Facebook, Instagram, and Twitter all came into existence for very simple reasons and purposes. They were conjured for personal and social intent, and they worked marvelously, possessing an increasing type of endurance that made them all pioneers and leaders not only in idea revolution but also in the history of humanity and technology.
These platforms’ endurance was made stronger by the way they have adapted to the evolving needs of their market. And as with any idea that swiftly becomes a capitalist venture, each of these platforms became apps that hold immense power when it came to media influence and advertising.
Slowly but surely a new collective type of celebrity emerged from what seems to be cool kid phenomena on various social media apps and we all started having our favorites (or #goals) on our feed. “Influencers” as they were arguably called, brands were afforded a more personal and emotional way of connecting to their audience and diversifying their marketing segments.
Marketers were quick to pick up on that and publicity and promotion were never the same again. Many apps followed suit, brands even had their own apps. Countless blogs, general and niche, popped up like mushrooms in spring, and the world of business for all vendors, buyers, and everything-in-between became a thick colorful Amazon jungle.
For a lot of marketers, this milieu has been an overwhelming world to navigate. Digital marketing proved to be daunting and upon the cognizance of various offshoots of digital advertising and avenues for customer engagement, marketers have been faced with the tedious task of making sense of such vast information and trying to exhaust it but at the same time trying to refine it down to the important and efficient.
Before one succumbs to a marketing emotional breakdown, marketers have to be reminded that in order to simplify their work, the fundamentals of client understanding and knowledge of market studies can hugely help their identification of efficiency markers and the formation of their marketing methods and advertising plan.

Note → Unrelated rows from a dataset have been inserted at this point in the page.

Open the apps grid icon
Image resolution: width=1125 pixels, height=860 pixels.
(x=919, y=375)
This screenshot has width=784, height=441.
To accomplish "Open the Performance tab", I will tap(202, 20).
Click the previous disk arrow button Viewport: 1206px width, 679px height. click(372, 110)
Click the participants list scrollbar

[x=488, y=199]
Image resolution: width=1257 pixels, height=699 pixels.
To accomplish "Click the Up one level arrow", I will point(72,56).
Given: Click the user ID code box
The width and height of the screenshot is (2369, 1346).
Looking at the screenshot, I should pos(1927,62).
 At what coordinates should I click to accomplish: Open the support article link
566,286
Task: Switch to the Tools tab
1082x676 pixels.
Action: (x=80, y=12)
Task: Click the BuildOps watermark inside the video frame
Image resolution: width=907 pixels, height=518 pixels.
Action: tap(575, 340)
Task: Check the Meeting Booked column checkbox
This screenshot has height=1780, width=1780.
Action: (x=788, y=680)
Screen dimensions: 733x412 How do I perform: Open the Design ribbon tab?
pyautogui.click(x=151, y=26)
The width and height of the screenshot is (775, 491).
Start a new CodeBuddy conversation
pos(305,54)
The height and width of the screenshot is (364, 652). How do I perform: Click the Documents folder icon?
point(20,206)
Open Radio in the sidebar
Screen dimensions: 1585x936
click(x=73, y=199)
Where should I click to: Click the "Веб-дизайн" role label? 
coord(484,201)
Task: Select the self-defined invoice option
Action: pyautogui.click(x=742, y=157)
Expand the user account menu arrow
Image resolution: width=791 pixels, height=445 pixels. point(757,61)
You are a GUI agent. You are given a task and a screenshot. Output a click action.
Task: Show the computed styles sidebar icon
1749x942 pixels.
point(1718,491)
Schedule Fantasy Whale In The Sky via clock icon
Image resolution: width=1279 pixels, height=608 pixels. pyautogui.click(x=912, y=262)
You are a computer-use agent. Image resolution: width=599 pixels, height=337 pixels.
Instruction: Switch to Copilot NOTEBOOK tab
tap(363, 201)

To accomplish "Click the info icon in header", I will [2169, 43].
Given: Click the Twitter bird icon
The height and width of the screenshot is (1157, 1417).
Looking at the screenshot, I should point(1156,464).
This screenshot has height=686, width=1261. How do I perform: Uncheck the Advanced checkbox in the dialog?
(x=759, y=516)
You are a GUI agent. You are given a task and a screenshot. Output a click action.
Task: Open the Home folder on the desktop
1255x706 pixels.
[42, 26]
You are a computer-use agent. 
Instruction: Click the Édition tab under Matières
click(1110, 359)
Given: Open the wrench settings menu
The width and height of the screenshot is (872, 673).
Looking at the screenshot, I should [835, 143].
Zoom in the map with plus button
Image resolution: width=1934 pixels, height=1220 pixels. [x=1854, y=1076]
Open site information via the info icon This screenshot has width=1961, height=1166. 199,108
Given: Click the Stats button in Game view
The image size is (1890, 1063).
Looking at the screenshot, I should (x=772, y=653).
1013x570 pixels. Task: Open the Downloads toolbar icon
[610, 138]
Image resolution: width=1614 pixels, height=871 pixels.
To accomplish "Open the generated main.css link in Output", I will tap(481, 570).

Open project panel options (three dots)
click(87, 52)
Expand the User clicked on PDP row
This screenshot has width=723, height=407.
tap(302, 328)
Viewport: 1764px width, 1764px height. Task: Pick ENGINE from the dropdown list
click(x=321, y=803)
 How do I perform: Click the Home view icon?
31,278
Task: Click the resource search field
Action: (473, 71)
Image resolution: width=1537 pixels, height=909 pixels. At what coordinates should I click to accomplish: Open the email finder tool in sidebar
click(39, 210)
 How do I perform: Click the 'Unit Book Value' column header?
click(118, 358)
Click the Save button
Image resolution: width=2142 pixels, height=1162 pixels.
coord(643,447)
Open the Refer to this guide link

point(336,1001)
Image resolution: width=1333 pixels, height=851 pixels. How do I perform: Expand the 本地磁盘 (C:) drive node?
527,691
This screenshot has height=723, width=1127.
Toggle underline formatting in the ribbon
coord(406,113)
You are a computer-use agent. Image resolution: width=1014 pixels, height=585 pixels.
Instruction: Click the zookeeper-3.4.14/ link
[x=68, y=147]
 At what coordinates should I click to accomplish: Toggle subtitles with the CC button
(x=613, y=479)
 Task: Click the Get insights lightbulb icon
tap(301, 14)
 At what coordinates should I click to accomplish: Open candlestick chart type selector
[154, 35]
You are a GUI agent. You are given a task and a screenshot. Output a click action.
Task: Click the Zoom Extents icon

These simple rules of study will help outline a brand’s needs, just like what a regular person would consider a chore schedule and grocery list.
Research remains to be the huge, messy but vital initial part of the process in digital marketing. To put it more nostalgically, it’s your data gathering and related literature during the thesis season in your last year in college. Everybody hated doing these but upon completing them, your whole thesis made sense and actually became a solid study.
Studying a brand’s segment and the world its audience moves around in is indispensable information that will direct marketers’ directions to paths that may or may not be obvious but will surely yield awareness, engagement, and sales.
Regularly reading up on platforms and advertisers’ performance and figures also give concrete evidence and data needed for decision-making when it comes to identifying and utilizing the most important platforms for one’s brand.
Delegation of tasks also, in turn, became crucial as a practice in digital marketing. Having content writers, artists, SEO specialists, graphic artists, brand equity managers, and social media managers who all work together emboldened brands when it came to marketing products to an online population. Information resource services such as trendspotters, social media post schedulers and engagement robots, and content strategists completed backoffice operations for digital brands. All these components of talent and people were only ruled by a schedule, meetings here and there and directed to one point: effective execution.
Marketers should sometime step back and reassess what is truly necessary. Allocating time for research, analysis, plan writing, and delegation of tasks will prove to be important in making digital implementation for marketers not only effective and impressive but also make one’s body of work efficient and manageable.